====== Available data

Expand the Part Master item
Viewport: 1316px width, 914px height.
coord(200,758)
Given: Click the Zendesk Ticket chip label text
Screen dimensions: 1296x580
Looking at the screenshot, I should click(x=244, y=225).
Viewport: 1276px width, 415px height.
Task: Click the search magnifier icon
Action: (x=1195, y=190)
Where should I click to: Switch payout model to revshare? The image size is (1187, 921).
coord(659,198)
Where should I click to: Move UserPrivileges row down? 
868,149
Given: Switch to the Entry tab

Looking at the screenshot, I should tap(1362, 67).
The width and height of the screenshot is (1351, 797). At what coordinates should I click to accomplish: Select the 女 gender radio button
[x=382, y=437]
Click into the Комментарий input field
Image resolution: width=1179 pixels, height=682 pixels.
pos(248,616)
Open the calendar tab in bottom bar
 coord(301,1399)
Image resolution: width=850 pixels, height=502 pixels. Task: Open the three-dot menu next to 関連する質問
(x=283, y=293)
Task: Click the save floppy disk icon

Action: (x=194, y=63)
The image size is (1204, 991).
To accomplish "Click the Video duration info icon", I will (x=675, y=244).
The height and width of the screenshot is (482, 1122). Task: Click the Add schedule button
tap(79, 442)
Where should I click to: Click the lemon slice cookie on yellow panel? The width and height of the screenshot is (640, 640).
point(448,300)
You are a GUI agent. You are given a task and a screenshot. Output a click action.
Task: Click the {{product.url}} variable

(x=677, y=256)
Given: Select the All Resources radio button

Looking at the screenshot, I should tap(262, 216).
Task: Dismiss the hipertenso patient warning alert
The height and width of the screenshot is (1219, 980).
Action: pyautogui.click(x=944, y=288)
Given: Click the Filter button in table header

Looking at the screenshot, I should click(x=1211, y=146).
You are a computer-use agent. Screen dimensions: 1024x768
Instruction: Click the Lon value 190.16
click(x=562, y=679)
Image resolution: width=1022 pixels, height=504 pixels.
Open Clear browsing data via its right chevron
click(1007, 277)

============

> _About this task_
Retype the complete listing verbatim.

> _Answer below_
Expand the Part Master item
Viewport: 1316px width, 914px height.
coord(200,758)
Given: Click the Zendesk Ticket chip label text
Screen dimensions: 1296x580
Looking at the screenshot, I should click(x=244, y=225).
Viewport: 1276px width, 415px height.
Task: Click the search magnifier icon
Action: (x=1195, y=190)
Where should I click to: Switch payout model to revshare? The image size is (1187, 921).
coord(659,198)
Where should I click to: Move UserPrivileges row down? 
868,149
Given: Switch to the Entry tab

Looking at the screenshot, I should tap(1362, 67).
The width and height of the screenshot is (1351, 797). At what coordinates should I click to accomplish: Select the 女 gender radio button
[x=382, y=437]
Click into the Комментарий input field
Image resolution: width=1179 pixels, height=682 pixels.
pos(248,616)
Open the calendar tab in bottom bar
 coord(301,1399)
Image resolution: width=850 pixels, height=502 pixels. Task: Open the three-dot menu next to 関連する質問
(x=283, y=293)
Task: Click the save floppy disk icon

Action: (x=194, y=63)
The image size is (1204, 991).
To accomplish "Click the Video duration info icon", I will (x=675, y=244).
The height and width of the screenshot is (482, 1122). Task: Click the Add schedule button
tap(79, 442)
Where should I click to: Click the lemon slice cookie on yellow panel? The width and height of the screenshot is (640, 640).
point(448,300)
You are a GUI agent. You are given a task and a screenshot. Output a click action.
Task: Click the {{product.url}} variable

(x=677, y=256)
Given: Select the All Resources radio button

Looking at the screenshot, I should tap(262, 216).
Task: Dismiss the hipertenso patient warning alert
The height and width of the screenshot is (1219, 980).
Action: pyautogui.click(x=944, y=288)
Given: Click the Filter button in table header

Looking at the screenshot, I should click(x=1211, y=146).
You are a computer-use agent. Screen dimensions: 1024x768
Instruction: Click the Lon value 190.16
click(x=562, y=679)
Image resolution: width=1022 pixels, height=504 pixels.
Open Clear browsing data via its right chevron
click(1007, 277)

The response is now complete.